» **Text section**:
··········

• Home
  • Contact
  • Site Map
George Weigel - Central PA Gardening
  • Landscape 1
  • Landscape 2
  • Landscape 3
  • Landscape 4
  • Garden Drawings
  • Talks & Trips
  • Patriot-News/Pennlive Posts
  • Buy Helpful Info

Navigation

  • Storage Shed (Useful Past Columns)
  • About George
  • Sign Up for George's Free E-Column
  • Plant Profiles
  • Timely Tips
  • George’s Handy Lists
  • George's Friends
  • Photo Galleries
  • Links and Resources
  • Support George’s Efforts


George’s new “50 American Public Gardens You Really Ought to See” e-book steers you to the top gardens to add to your bucket list.

Read More | Order Now







George’s “Survivor Plant List” is a 19-page booklet detailing hundreds of the toughest and highest-performing plants.

Click Here






Has the info here been useful? Support George’s efforts by clicking below.




Looking for other ways to support George?

Click Here

George's Current Ramblings and Readlings

Off to the Land of Oz

January 11th, 2011

   No place on Earth has more botanic diversity and more wild, intriguing and flat-out weird plants than South Africa.

Quiver trees in a South African arid mountain region.

   At least that’s what I’ve heard and read.

   I remember York College professor Marilyn Daly telling me once after coming back from a trip there that it was like being in the Land of Oz.

   I don’t know if I’ll see the Wizard or not, but I’m off today for a 17-day “garden safari” to South Africa. Harrisburg Area Community College and AAA put it together, and I’m leading a group to see if we can spot a baobab or see a king protea in its native habitat.

   A baobab is an oddball tree that looks like it’s been planted upside-down. The canopy drops its leaves in summer to show a bare structure that looks more like roots than branches.

   It also produces edible gourd-like fruits that monkeys love.

A king protea.

   King protea is South Africa’s national flower. These things are huge, colorful and look a little like upward-facing sunflowers, only more elegant and crown-like. Here’s a picture. It’s hard to describe.

   Proteas grow as shrubs and are prized as cut flowers, which is probably how you’ve seen them – if you ever have.

··········

» **Data extract**:
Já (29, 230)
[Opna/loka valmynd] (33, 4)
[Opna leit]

··········

» **Request A**: Decide whether each statement agrees with the South Africa trip post, answering yes or no with the deciding words quoted exactly: (i) the garden safari to South Africa lasts 17 days; (ii) the baobab's canopy drops its leaves in winter; (iii) king protea is South Africa's national flower.
» **Request B**: Reproduce the stretch of the South Africa trip post from "January 11th, 2011" through "heard and read.".

» **Reply A**:
(i) Yes: "I’m off today for a 17-day “garden safari” to South Africa"
(ii) No: "The canopy drops its leaves in summer"
(iii) Yes: "King protea is South Africa’s national flower."

» **Reply B**:
January 11th, 2011

   No place on Earth has more botanic diversity and more wild, intriguing and flat-out weird plants than South Africa.

Quiver trees in a South African arid mountain region.

   At least that’s what I’ve heard and read.